**Data**

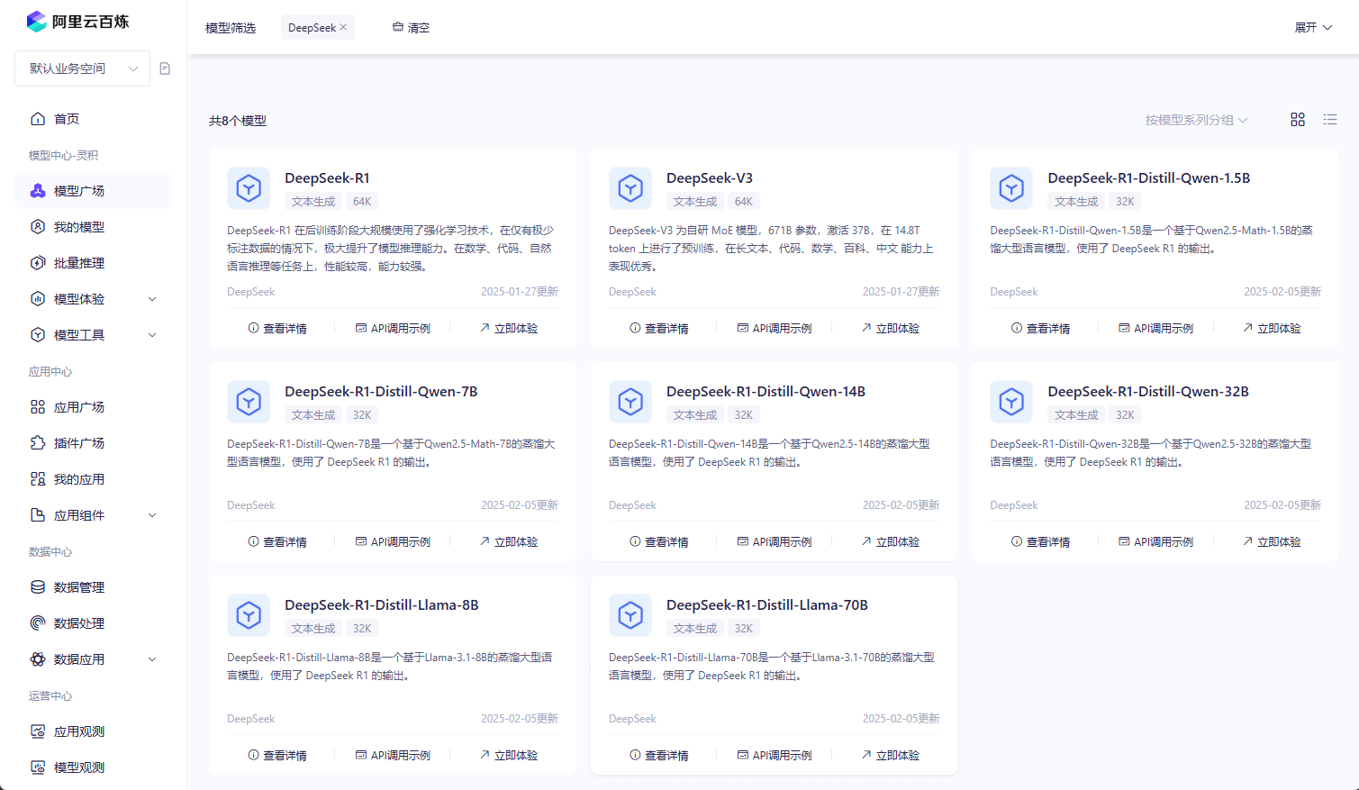Switch to grid view layout icon

click(1298, 120)
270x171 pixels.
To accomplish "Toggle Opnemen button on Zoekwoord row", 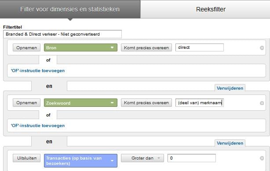I will pyautogui.click(x=26, y=103).
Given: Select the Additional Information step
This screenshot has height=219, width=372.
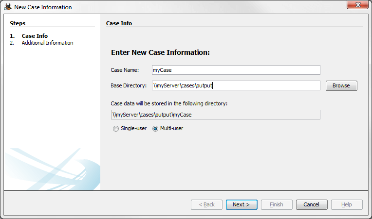Looking at the screenshot, I should point(47,43).
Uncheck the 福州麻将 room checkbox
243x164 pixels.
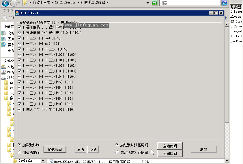(x=19, y=27)
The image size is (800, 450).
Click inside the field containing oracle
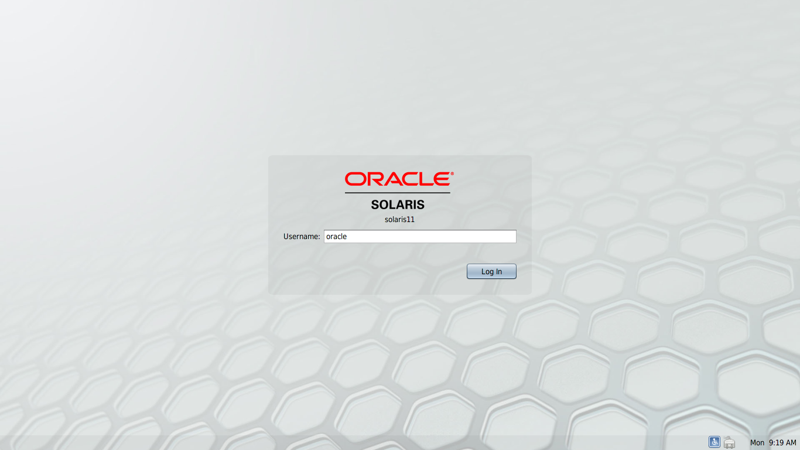(x=420, y=236)
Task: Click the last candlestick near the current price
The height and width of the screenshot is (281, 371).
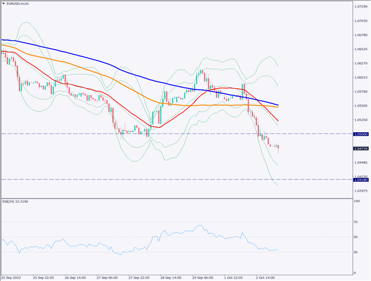Action: pos(278,147)
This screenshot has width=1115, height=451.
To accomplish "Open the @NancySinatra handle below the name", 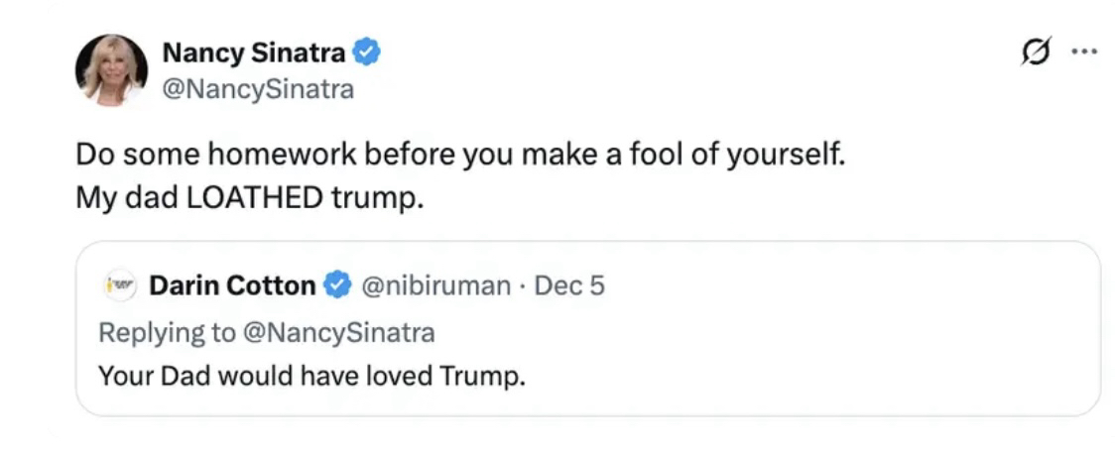I will [x=257, y=89].
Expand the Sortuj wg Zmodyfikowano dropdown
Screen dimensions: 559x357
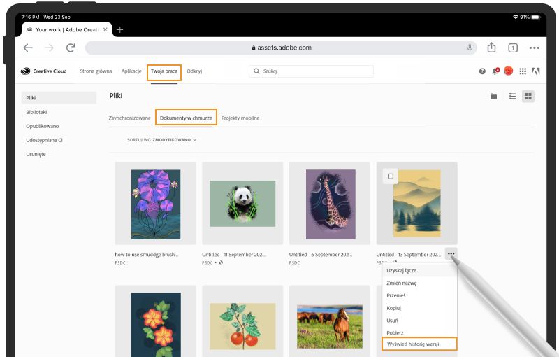click(161, 140)
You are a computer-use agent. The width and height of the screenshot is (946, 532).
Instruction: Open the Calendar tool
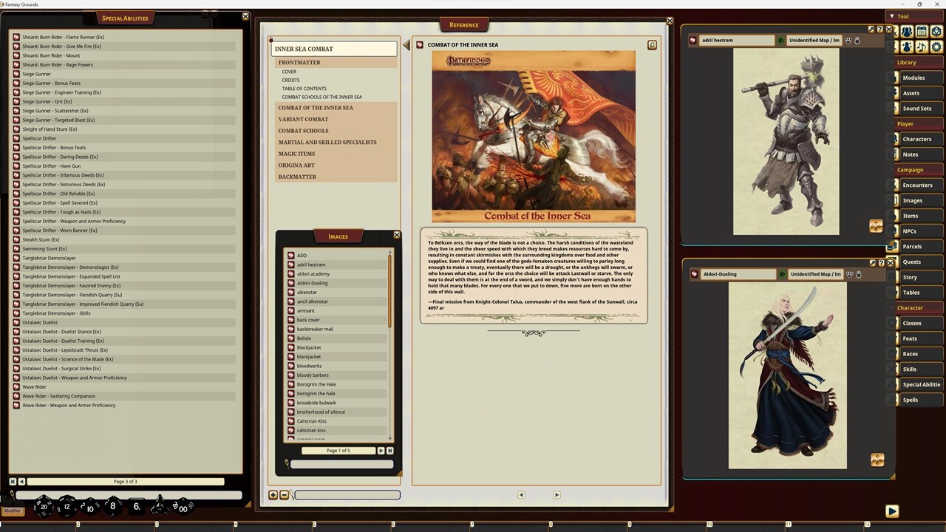click(x=920, y=31)
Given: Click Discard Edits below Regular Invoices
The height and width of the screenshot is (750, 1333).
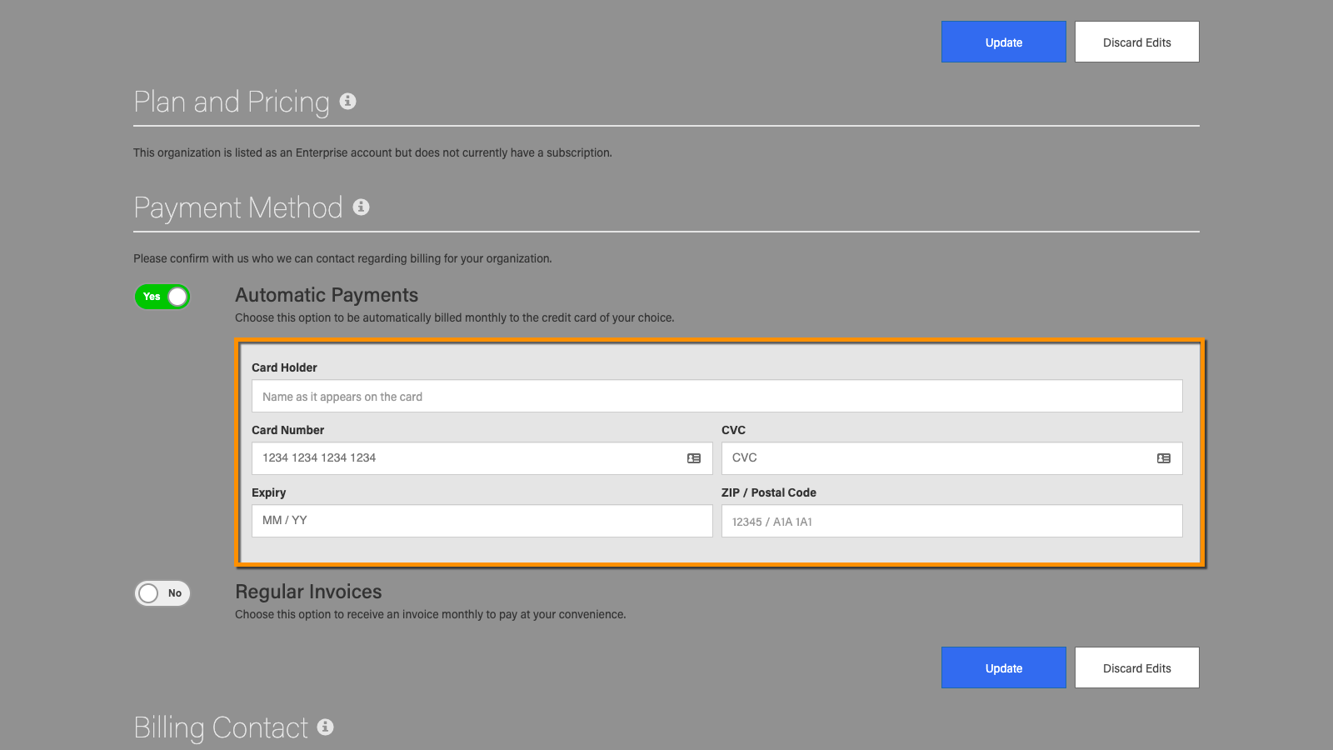Looking at the screenshot, I should coord(1136,668).
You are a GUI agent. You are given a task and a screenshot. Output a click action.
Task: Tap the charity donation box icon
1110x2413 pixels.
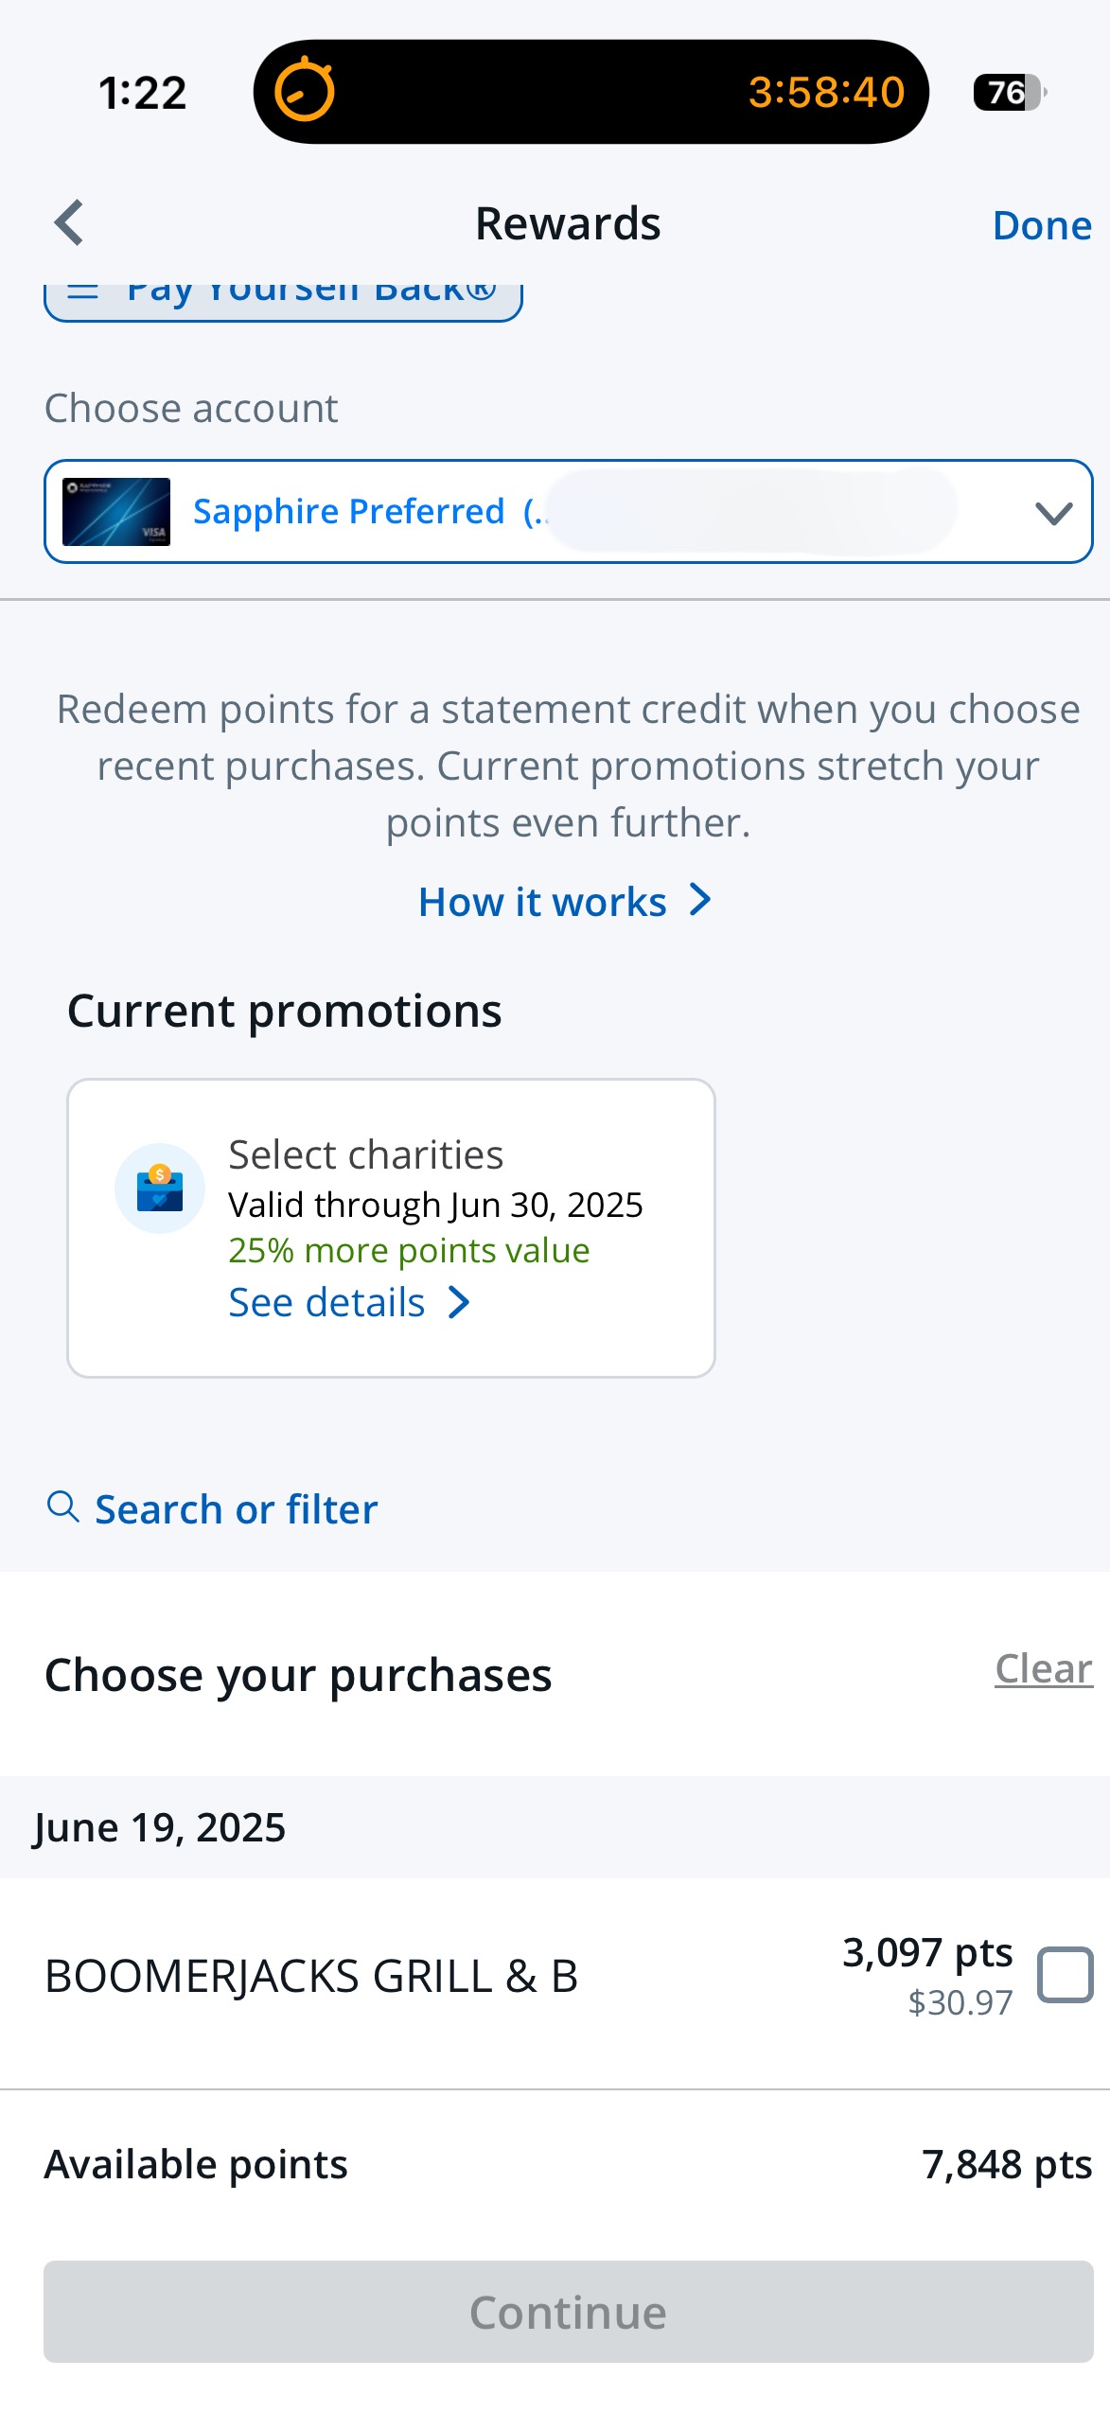tap(160, 1189)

**Task statement**
Copy out each line of the material above that holds the word "agent".

**Answer for the task**
You are a computer-use agent. The width and height of the screenshot is (946, 532).
You are a GUI agent. You are given a task and a screenshot. Output a click action.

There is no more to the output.